• Text provided:
It is very tempting not to document the trust that is required for a particular
protocol, as it is often ‘‘obvious.’’ That might be true to the designer of the
protocol, but like any module in the system, the protocol should have a clearly
speciﬁed interface, for all the usual reasons.
From a business point of view, the documented trust requirements also list
the risks. Each point of required trust implies a risk that has to be dealt with.
Messages and Steps
A typical protocol description consists of a number of messages that are sent
between the participants of the protocol and a description of the computations
that each participant has to do.
Almost all protocol descriptions are done at a very high level. Most of the
details are not described. This allows you to focus on the core functionality of
the protocol, but it creates a great danger. Without careful speciﬁcations of all
the actions that each participant should take, it is extremely difﬁcult to create
a safe implementation of the protocol.
Sometimes you see protocols speciﬁed with all the minor details and checks.
Such speciﬁcations are often so complicated that nobody fully understands
them. This might help an implementer, but anything that is too complicated
cannot be secure.
The solution is, as always, modularization. With cryptographic protocols,
as with communication protocols, we can split the required functionality into
several protocol layers. Each layer works on top of the previous layer. All
the layers are important, but most of the layers are the same for all protocols.
Only the topmost layer is highly variable, and that is the one you always ﬁnd
Introduction to Cryptographic Protocols
13.5.1 The Transport Layer
Network specialists must forgive us for reusing one of their terms here. For
cryptographers, the transport layer is the underlying communication system
that allows parties to communicate. This consists of sending strings of bytes
from one participant to another. How this is done is irrelevant for our purposes.

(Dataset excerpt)
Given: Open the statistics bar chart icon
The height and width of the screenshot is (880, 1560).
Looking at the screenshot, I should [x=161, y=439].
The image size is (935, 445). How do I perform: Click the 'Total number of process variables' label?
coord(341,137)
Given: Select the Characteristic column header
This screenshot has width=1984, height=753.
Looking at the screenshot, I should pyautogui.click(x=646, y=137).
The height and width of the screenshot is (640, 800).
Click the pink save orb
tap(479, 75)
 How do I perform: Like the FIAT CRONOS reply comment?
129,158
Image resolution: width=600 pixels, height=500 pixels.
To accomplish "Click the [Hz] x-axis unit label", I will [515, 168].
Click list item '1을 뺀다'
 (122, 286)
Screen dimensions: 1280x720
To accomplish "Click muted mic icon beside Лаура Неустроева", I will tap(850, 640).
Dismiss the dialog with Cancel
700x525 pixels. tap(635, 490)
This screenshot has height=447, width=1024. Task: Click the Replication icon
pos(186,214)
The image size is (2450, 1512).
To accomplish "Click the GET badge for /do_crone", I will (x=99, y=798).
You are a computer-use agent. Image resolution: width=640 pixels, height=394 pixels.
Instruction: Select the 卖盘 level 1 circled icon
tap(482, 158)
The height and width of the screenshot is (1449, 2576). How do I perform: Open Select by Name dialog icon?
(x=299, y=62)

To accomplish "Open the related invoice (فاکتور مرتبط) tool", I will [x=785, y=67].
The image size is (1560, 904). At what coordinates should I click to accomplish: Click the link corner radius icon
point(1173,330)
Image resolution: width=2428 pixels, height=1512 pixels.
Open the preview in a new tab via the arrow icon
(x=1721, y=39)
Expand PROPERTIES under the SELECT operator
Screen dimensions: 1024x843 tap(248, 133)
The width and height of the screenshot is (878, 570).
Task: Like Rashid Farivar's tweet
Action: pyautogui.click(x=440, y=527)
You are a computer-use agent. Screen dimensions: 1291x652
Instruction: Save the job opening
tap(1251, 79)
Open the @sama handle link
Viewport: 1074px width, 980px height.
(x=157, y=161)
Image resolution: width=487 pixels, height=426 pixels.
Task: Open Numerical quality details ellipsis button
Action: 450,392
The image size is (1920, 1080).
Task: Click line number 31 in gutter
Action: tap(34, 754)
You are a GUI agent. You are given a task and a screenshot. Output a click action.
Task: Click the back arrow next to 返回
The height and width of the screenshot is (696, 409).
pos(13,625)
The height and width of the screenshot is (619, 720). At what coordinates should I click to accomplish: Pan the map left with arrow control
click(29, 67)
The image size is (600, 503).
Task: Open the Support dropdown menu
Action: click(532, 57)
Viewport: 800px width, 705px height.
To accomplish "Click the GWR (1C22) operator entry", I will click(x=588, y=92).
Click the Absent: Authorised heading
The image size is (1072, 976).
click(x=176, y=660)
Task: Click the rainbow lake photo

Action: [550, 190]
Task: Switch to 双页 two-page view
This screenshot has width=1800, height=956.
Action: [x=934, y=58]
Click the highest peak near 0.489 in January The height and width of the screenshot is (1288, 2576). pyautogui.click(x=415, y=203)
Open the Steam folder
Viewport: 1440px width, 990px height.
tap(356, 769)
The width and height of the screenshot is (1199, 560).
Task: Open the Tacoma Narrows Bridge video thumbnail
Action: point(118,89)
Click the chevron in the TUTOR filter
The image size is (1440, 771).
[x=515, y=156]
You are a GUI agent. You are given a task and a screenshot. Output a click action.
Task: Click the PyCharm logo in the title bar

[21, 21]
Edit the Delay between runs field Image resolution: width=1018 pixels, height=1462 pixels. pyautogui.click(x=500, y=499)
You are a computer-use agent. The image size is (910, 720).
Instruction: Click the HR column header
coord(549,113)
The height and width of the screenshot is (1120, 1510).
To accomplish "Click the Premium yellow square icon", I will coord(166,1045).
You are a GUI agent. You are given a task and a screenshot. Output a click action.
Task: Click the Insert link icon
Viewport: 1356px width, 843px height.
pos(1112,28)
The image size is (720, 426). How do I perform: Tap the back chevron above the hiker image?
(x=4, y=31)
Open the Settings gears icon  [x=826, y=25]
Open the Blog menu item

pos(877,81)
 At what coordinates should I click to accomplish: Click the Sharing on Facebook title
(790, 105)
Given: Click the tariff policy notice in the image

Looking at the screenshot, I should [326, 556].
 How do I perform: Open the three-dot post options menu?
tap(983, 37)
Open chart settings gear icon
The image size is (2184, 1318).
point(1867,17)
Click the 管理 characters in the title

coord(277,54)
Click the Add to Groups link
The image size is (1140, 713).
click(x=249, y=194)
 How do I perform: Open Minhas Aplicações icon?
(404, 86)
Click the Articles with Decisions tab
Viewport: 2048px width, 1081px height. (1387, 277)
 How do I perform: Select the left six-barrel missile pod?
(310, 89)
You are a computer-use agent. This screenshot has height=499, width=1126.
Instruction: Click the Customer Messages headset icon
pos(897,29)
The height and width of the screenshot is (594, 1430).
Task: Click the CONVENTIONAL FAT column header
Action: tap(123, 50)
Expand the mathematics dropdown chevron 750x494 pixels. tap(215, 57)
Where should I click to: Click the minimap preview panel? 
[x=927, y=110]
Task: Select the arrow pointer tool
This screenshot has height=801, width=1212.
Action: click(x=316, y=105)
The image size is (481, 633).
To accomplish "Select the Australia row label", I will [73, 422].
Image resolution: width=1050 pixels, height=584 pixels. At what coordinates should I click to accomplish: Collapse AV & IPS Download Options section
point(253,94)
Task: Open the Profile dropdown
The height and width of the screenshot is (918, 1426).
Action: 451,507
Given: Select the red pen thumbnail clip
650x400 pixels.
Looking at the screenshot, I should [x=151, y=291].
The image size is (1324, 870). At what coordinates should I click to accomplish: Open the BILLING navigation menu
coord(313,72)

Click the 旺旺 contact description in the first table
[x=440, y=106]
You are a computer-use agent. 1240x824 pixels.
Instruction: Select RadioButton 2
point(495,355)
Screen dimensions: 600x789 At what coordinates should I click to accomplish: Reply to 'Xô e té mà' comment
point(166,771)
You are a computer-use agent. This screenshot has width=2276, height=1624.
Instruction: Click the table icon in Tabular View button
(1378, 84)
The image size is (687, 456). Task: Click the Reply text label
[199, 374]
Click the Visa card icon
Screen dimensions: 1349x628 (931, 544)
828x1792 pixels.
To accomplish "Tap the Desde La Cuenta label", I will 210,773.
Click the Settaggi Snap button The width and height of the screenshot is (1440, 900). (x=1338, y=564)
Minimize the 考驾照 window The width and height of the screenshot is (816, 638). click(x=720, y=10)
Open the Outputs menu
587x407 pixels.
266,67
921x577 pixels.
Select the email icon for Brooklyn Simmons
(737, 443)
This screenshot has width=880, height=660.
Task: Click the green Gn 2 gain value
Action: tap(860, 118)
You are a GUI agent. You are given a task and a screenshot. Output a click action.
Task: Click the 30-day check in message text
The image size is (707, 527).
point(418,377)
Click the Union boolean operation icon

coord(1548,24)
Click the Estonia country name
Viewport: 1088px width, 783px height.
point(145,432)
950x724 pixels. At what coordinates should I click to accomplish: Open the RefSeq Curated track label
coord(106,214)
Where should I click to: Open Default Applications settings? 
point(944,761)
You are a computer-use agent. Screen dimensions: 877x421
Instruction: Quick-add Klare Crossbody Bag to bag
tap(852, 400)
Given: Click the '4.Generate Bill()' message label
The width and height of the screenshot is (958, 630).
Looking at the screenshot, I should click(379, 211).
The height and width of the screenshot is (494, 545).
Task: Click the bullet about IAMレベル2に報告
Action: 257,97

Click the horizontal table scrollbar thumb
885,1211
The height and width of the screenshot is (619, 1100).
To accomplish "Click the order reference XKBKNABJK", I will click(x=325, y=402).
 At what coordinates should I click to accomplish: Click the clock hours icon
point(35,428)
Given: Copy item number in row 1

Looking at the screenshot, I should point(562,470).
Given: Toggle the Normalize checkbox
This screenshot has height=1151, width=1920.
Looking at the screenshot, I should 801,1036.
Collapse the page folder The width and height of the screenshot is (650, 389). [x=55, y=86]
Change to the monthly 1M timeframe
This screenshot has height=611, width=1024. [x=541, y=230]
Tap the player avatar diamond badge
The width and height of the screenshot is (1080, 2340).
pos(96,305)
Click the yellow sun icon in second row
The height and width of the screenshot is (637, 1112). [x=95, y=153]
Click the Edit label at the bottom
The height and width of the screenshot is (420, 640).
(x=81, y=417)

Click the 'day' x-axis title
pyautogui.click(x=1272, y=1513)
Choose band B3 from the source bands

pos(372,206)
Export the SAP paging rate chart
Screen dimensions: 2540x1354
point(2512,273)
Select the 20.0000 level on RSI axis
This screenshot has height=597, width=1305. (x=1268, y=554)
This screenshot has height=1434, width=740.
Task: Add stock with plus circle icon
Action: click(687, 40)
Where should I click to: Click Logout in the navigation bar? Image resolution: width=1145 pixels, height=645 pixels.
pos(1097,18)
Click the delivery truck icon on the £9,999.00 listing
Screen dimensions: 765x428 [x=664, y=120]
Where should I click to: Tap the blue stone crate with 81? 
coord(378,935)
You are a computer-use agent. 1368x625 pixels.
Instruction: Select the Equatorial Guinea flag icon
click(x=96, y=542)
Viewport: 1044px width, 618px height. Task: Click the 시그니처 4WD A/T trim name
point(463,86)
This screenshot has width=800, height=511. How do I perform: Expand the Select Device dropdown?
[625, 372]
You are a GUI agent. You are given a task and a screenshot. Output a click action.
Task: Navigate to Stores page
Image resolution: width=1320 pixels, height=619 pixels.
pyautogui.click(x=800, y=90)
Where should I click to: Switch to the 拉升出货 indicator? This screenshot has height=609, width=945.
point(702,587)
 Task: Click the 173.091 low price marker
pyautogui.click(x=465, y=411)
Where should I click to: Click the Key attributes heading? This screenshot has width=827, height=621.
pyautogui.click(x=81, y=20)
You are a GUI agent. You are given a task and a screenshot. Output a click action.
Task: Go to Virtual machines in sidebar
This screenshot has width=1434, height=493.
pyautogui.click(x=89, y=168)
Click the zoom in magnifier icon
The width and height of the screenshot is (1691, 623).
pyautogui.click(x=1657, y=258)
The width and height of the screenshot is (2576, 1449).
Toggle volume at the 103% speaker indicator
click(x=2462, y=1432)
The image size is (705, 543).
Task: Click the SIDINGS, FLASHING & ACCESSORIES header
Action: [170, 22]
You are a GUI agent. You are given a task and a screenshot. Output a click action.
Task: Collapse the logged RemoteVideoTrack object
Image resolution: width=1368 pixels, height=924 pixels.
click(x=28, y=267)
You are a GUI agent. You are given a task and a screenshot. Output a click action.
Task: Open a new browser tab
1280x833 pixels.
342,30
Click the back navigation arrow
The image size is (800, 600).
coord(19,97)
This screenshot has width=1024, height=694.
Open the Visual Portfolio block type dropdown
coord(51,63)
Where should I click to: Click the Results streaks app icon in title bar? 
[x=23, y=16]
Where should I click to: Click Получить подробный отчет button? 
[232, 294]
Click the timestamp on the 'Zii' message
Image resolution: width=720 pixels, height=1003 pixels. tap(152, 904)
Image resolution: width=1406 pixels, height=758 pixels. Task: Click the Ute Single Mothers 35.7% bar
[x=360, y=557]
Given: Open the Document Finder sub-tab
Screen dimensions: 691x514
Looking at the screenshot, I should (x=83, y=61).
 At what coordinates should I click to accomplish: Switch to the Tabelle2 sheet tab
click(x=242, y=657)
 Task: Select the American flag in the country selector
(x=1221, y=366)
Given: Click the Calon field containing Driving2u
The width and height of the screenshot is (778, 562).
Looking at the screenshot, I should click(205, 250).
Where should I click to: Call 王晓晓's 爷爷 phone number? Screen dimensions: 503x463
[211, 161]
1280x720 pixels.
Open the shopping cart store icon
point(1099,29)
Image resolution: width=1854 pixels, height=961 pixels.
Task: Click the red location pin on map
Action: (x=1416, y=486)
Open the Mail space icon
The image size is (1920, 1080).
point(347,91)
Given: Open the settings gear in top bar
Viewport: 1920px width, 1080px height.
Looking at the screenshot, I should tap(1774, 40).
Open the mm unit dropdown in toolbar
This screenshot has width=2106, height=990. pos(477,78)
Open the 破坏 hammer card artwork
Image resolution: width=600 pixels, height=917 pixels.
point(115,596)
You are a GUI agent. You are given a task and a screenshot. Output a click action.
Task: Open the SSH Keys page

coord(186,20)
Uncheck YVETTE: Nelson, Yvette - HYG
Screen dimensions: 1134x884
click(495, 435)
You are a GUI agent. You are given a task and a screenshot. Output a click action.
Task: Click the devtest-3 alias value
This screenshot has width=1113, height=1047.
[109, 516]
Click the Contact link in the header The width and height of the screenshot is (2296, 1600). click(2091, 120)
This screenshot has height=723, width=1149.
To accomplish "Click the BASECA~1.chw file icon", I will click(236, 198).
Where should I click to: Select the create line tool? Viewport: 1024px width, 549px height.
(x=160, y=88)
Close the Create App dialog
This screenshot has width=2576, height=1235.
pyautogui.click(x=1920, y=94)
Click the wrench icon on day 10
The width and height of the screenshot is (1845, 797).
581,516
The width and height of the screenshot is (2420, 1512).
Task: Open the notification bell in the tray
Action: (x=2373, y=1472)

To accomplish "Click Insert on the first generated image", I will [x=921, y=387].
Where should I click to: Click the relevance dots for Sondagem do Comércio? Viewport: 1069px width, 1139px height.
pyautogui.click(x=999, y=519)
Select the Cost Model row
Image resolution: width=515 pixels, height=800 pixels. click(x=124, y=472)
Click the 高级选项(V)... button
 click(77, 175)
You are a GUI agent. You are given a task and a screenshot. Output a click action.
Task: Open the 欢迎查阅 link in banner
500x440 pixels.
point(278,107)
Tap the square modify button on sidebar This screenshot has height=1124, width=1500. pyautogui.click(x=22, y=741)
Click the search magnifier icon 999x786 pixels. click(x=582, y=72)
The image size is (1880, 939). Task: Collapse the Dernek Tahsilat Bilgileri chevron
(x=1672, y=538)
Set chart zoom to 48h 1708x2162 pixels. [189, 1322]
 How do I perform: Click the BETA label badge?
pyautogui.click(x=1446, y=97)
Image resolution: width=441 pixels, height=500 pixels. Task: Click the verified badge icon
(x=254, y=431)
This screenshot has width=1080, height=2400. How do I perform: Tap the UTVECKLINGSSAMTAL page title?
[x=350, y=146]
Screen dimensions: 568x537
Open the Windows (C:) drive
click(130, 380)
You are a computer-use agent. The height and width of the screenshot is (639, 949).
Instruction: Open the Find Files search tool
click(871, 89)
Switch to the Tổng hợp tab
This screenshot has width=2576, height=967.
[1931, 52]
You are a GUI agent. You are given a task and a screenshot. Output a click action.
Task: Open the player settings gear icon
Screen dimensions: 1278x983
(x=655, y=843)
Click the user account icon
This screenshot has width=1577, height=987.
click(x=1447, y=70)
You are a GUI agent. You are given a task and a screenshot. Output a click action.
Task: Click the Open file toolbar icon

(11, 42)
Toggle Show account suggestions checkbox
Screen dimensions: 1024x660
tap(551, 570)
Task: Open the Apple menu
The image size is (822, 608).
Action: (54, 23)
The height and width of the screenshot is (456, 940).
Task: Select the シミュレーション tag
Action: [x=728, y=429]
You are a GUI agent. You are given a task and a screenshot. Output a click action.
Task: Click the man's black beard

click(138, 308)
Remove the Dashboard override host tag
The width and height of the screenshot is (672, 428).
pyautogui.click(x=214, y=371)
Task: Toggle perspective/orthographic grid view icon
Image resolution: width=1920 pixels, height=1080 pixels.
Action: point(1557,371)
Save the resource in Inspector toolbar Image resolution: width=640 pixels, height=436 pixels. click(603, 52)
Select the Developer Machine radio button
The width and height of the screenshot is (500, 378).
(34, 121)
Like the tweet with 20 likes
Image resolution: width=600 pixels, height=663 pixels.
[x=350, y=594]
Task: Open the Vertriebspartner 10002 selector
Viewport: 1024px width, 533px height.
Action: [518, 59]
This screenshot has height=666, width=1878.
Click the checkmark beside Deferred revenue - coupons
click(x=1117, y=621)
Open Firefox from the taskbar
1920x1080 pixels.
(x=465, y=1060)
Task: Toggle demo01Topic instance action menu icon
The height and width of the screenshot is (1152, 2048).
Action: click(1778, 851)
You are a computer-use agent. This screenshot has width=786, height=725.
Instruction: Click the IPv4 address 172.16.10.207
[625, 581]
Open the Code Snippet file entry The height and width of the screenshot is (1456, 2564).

• What is expected:
According to the passage on cryptographic protocols, what does each point of required trust imply?

• Final result:
Each point of required trust implies a risk that has to be dealt with.